» **What to do**
Without any pictures, output the records exactly as they are.

» **Material supplied**
________________________________________

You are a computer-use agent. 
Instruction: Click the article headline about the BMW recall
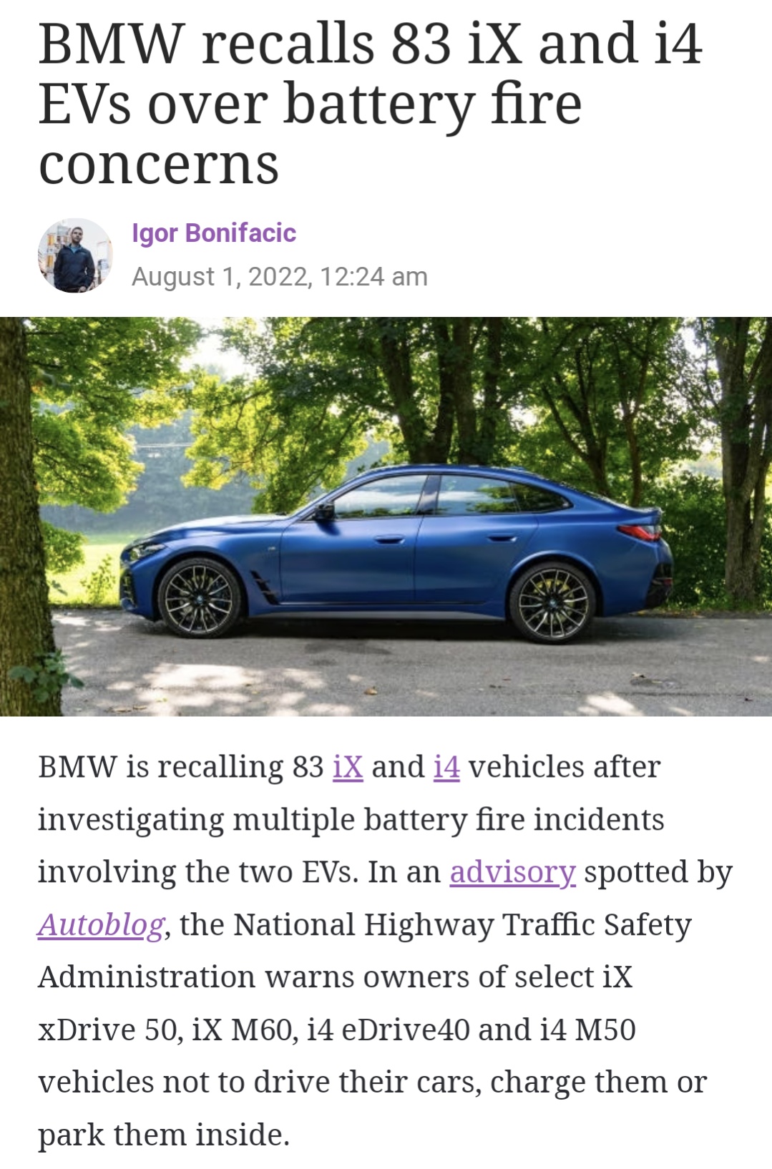[370, 104]
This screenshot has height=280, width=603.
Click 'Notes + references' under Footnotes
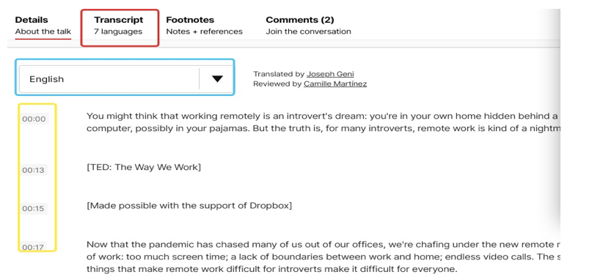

________________________________________

» **Answer box**
You are a computer-use agent. 
Instruction: Click the article headline about the BMW recall
[370, 104]
This screenshot has height=280, width=603.
Click 'Notes + references' under Footnotes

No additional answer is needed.